→ WHAT IS BEING ASKED
From the line containing "Image resolution: width=863" to the last line of the listing, both included, copy every line exactly and drop the pictures.

→ MATERIAL SHOWN
== Segment start ==
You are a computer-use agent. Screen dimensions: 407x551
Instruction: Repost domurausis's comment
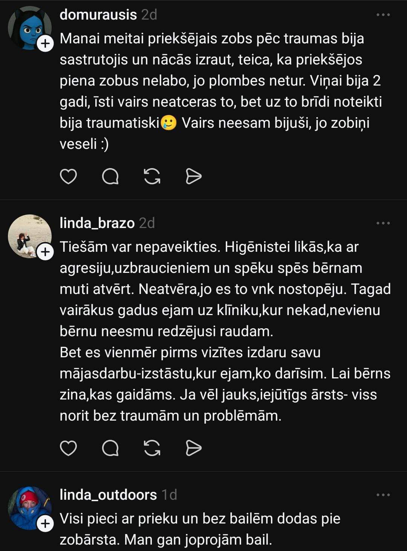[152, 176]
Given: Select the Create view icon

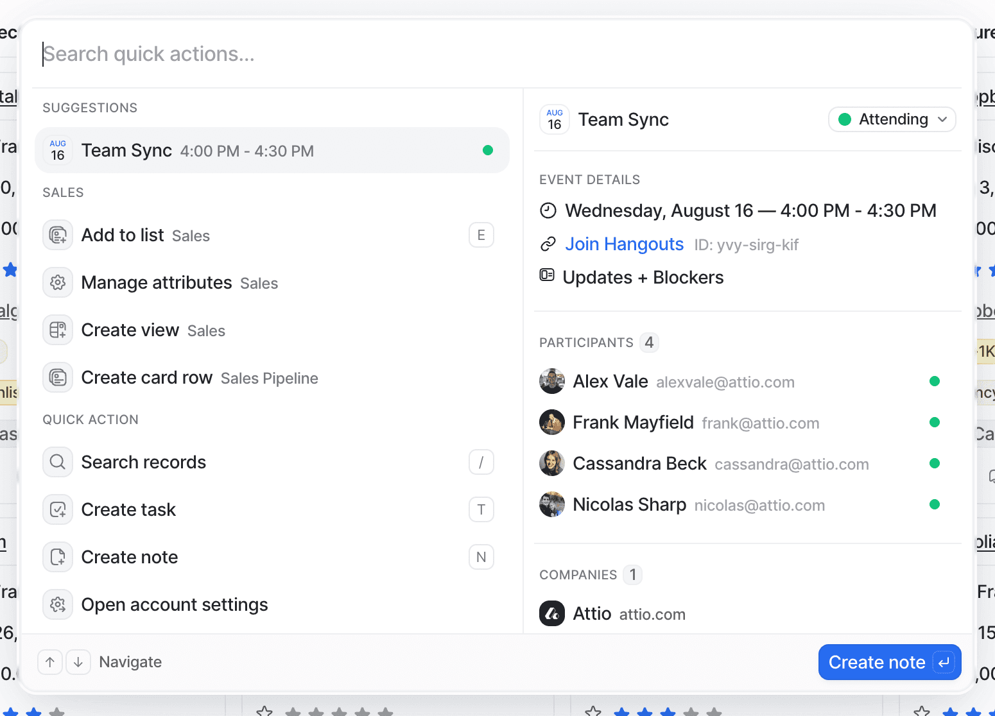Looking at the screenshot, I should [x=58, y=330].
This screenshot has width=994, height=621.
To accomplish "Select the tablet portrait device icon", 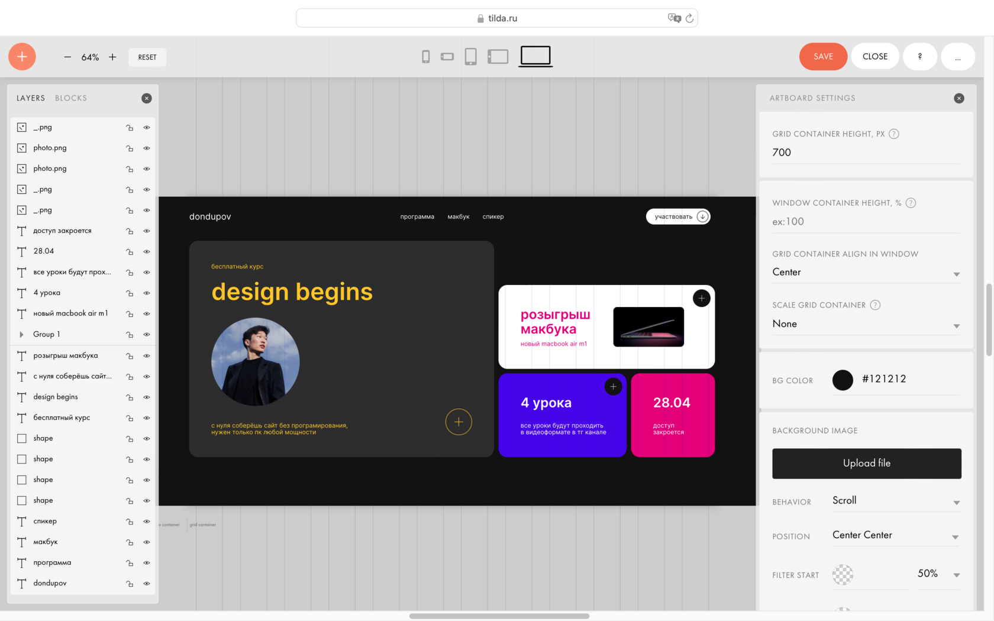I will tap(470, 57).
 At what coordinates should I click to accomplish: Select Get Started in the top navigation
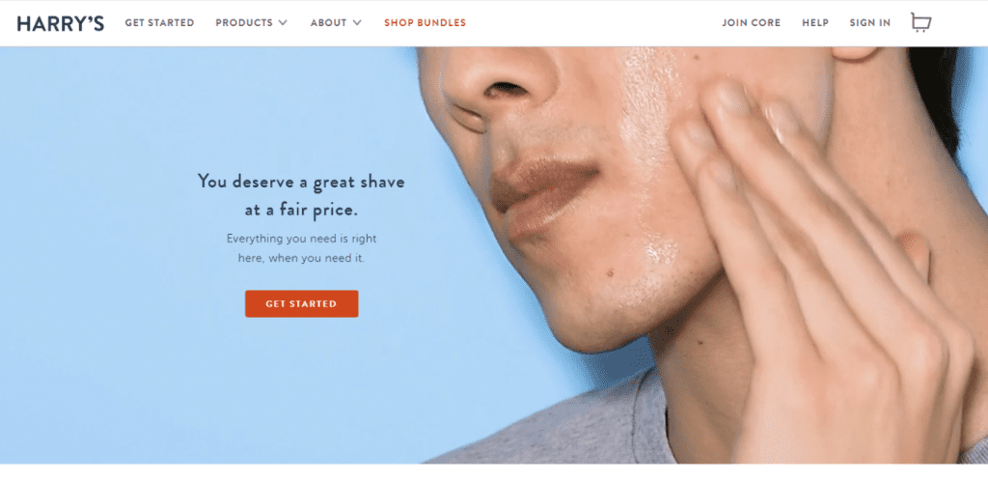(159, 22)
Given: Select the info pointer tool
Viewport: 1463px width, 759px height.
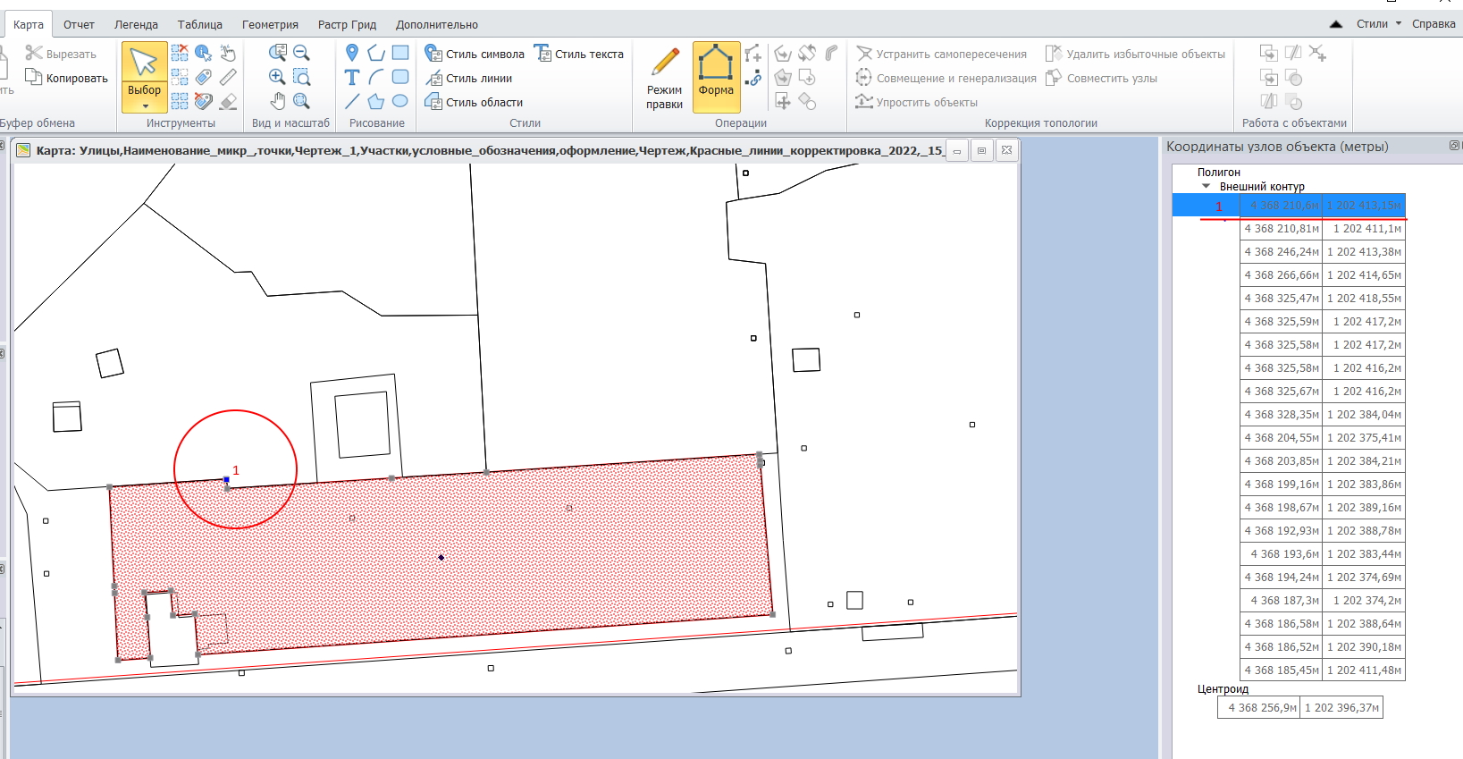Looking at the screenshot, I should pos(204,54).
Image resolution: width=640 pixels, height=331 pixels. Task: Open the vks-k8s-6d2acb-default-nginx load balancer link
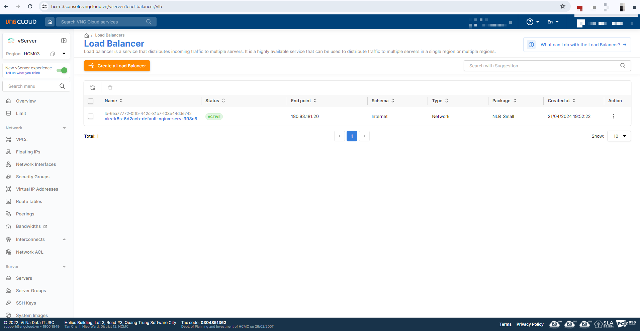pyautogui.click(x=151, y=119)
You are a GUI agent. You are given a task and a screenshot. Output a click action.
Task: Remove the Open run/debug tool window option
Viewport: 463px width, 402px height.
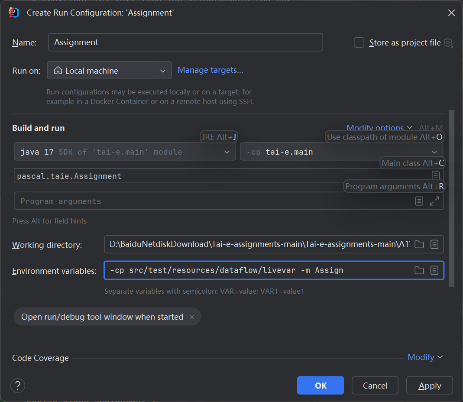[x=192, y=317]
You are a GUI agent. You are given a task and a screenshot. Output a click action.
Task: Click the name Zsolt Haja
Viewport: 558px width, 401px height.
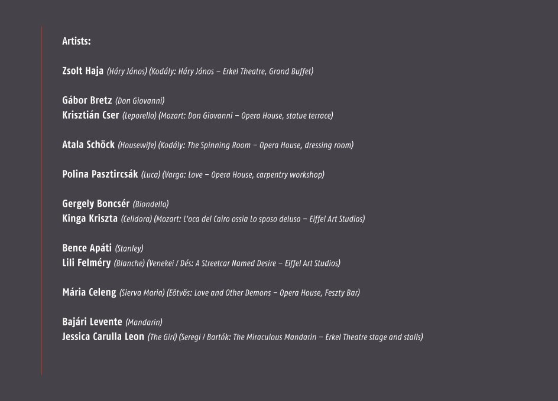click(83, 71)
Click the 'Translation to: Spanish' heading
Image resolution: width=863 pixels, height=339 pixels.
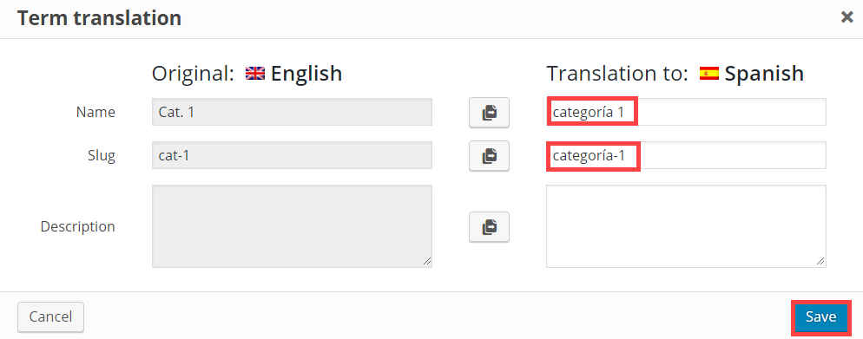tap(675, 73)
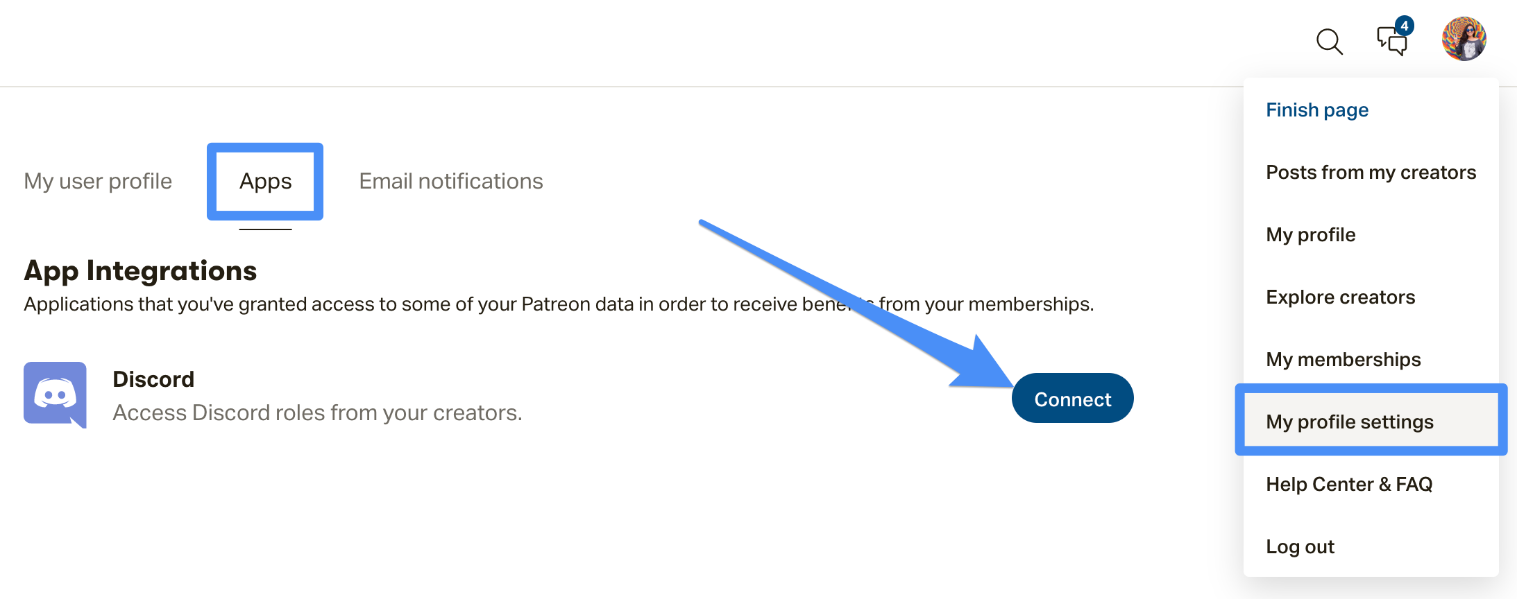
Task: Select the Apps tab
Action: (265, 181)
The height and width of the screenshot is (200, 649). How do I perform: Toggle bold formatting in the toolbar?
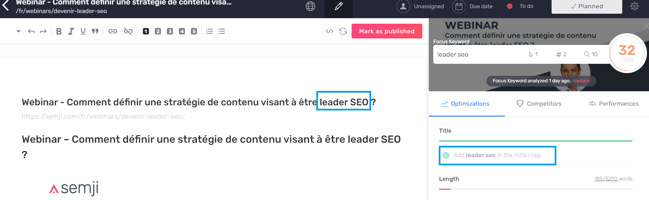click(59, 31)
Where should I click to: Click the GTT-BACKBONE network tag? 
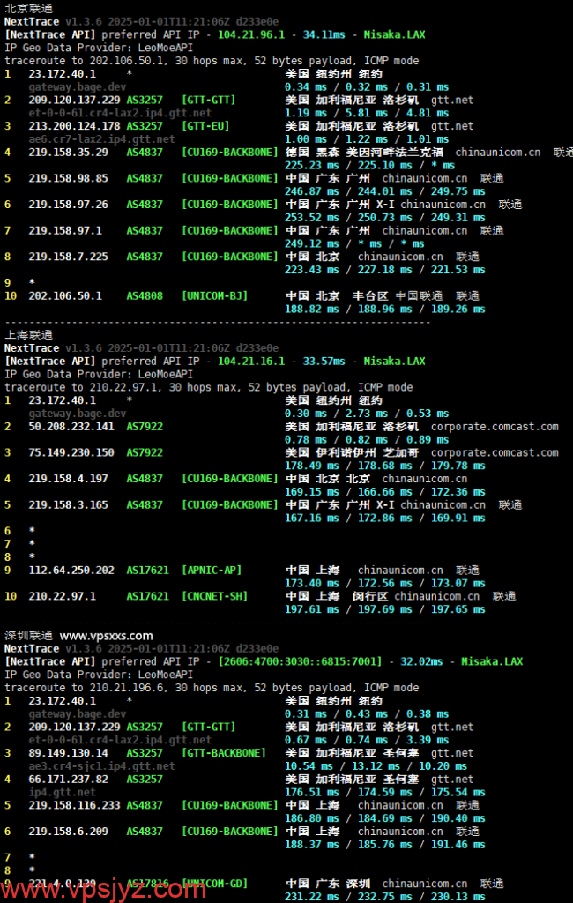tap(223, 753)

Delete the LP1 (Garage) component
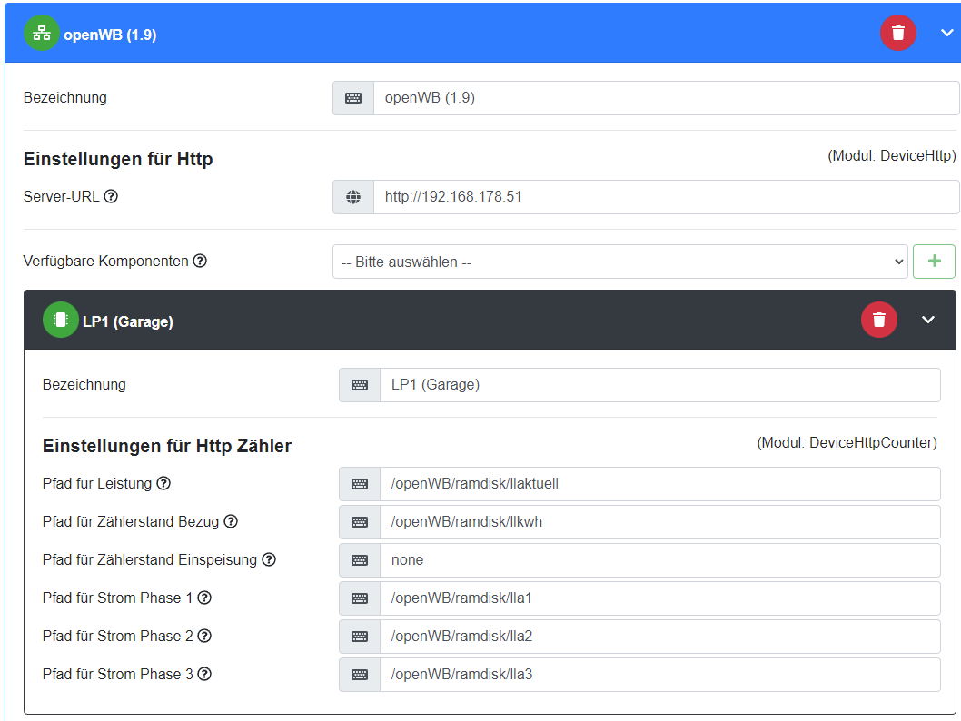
== Segment end ==
→ EXPECTED OUTPUT
Image resolution: width=863 pixels, height=339 pixels.
tap(675, 73)
Task: Select the Apps tab
Action: (265, 181)
The height and width of the screenshot is (200, 649). How do I perform: Toggle bold formatting in the toolbar?
click(59, 31)
Where should I click to: Click the GTT-BACKBONE network tag? 
tap(223, 753)

Delete the LP1 (Garage) component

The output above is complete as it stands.